Heath v. Koon

130 Mich. 54 | Mich. | 1902

Grant, J.

(after stating the facts). Several errors are assigned. We need to discuss only one. The defense was that the transaction between plaintiff and her husband was fraudulent, and there was good evidence to sustain it. *56Plaintiff claimed that she had received money from her father’s estate at various times, which she loaned to her husband. She was unable to tell how much. She kept no records, and could give no dates or amounts. The administrator, who was her brother-in-law, testified to the items paid. Defendant offered to show statements made by plaintiff’s husband to R. G. Dun & Co., and to the salesman of the Wisconsin corporation, of his assets and liabilities. This was excluded by the court for the reason that no proof was offered to show that she knew about them.
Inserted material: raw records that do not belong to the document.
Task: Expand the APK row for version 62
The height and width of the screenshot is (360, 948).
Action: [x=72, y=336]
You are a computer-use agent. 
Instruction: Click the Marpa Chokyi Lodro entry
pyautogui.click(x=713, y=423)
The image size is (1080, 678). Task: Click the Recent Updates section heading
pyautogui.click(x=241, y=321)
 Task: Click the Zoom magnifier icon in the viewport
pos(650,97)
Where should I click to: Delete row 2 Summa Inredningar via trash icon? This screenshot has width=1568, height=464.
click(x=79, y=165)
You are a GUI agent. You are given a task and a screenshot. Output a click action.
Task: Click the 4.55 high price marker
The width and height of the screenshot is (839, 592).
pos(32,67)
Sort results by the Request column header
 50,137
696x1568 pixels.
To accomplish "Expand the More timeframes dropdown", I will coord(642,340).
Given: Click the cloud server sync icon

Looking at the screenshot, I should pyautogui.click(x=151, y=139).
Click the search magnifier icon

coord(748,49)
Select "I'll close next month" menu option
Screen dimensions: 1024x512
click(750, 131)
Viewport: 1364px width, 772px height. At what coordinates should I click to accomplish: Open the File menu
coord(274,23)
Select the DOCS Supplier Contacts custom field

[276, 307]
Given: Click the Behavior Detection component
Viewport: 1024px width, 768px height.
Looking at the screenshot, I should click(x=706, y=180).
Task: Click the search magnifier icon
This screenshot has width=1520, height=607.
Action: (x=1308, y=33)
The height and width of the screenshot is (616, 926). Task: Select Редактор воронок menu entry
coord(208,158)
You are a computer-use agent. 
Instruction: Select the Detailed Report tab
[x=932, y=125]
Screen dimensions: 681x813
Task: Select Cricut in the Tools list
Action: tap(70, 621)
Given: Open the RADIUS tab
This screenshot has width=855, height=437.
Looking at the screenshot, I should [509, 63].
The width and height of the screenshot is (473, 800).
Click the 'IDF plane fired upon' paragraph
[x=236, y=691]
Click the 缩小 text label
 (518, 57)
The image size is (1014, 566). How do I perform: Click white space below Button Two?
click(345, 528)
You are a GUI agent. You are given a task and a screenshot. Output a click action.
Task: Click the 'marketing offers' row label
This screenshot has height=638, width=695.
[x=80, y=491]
It was essential to show fraud on the part of the plaintiff’s husband, the purchaser of the goods. Representations made by him at the time the goods were purchased, if shown to be false, were evidence of fraud upon his part. The evidence was competent. The relations of the plaintiff and her husband, the clandestine removal of the goods with her consent, her knowledge of his indebtedness and the manner of conducting his business, of his financial condition, and other circumstances, were competent evidence for the consideration of a jury in determining the good faith of the transaction. Testimony tending to show any fraud upon his part or upon hers was competent. Naturally,.in such cases, the first purpose of the defendant is to show the fraud on the part of the debtor. If, at the conclusion of the evidence, there is nothing to indicate any fraud, the court will direct a verdict; and if there is nothing to indicate that plaintiff had knowledge of any representations made by the debtor to his creditor, he will so instruct the jury. But in these cases of fraud wide latitude should be permitted in admitting evidence, and inferences are generally for the jury to draw.

Judgment reversed, and new trial ordered.

Hooker, C. J., Moore and Montgomery, JJ., concurred. Long, J., did not sit.